Yalnızlığı sevmeyenler olabilir, siz seviyorsunuz. Sahte kalabalıklar içinde olmaktansa kaliteli bir yalnızlık tercih ediyorsunuz. Bazen saatlerce düşünüyorsunuz, nereye gidiyorsunuz, bu yolun çıkış noktası nasıl acaba? Goethe'nin bir sözü var: "Dünya hassas kalpler için cehhennemdir."
İnsanlar olarak el ele verip tertemiz bir dünya kurmak varken her seferinde neden daha çok çamura batıyoruz? Sivrisinek gibi pisliğin içinde yaşıyoruz. Bence bir toplumdaki çöküşün en büyük sorunu ahlaki yetersizlik ve sevgisizlik. İnsanlar biraz olsun her ağızlarına geleni söylemeseler, nezaketli davransalar her şey hallolucak aslında.
Domino sistemini bilirsiniz, bir taş yıkılınca arkasından hepsi yıkılır, birbirini tetikleyerek. Gülen, mutlu bir insan gördüğünüzde siz de etkilenirsiniz. Aynı şey mutsuz birini gördüğümüzde de gerçekleşir. Herkes kapısının önünü süpürse nasıl sokaklar tertemiz oluyorsa, ben de dahil olmak üzere hepimiz kendimizi düzelterek işe başlasak belki de dünya pırıl pırıl bir yer haline gelirdi. Her şey bizim elimizde.
Peki günümüz insanları neden hiçbir şeyi umursamıyorlar? "Bana dokunmayan yılan bin yaşasın" diyorlar çünkü sadece kendi çıkarlarını önemsiyorlar.
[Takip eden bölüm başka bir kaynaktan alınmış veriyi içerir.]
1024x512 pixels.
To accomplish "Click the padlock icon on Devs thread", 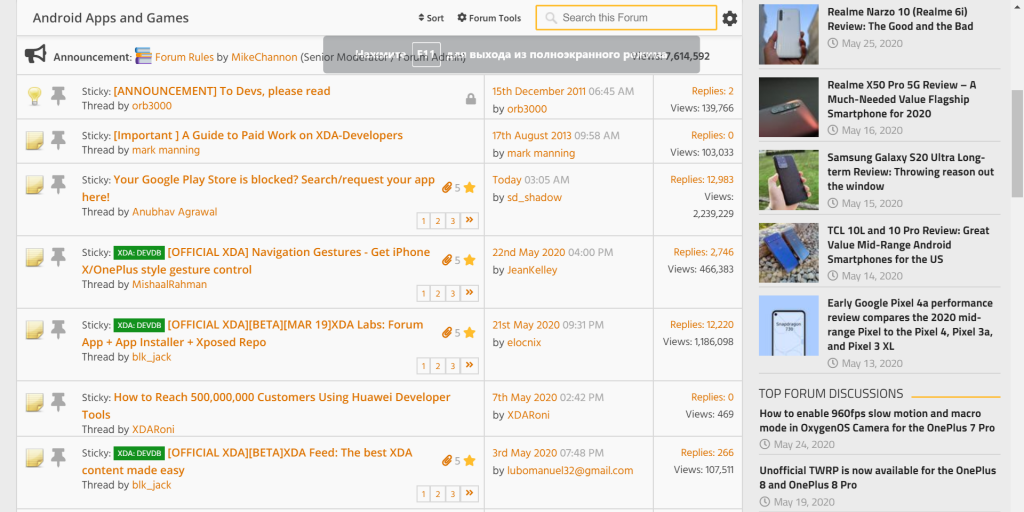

Toplum umursamaz, çaresizin halinden anlamayan bir yer haline geliyor. Birçok insan kendi başına gelinceye kadar önemsemiyor.
Bu satırları Evgeny Grinko'nun "Valse"sini dinleyerek yazıyorsunuz. O kadar derin ve anlamlı ki insanı saatlerce düşündürüyor. Yukarıda her ne kadar tasnif edilmeyen insan tipini anlatsanız da aramızda hala iyi insanlar var. Kötü insan yoktur, yanlış yollara sapmış insan vardır sadece. Bu insanlar yapılabilseydi topluma kazandırılmalı ya da uzak durulmalıdır.
Dünya her ne kadar kötü bir yer olsa da mühim olan kötülükleri fark edip güzel yönlerine odaklanmaktır. İçinizdeki iyilik meleğini kaybetmeyin, iyilik yolunda savaşın. Sağlıcakla kalın dostlar.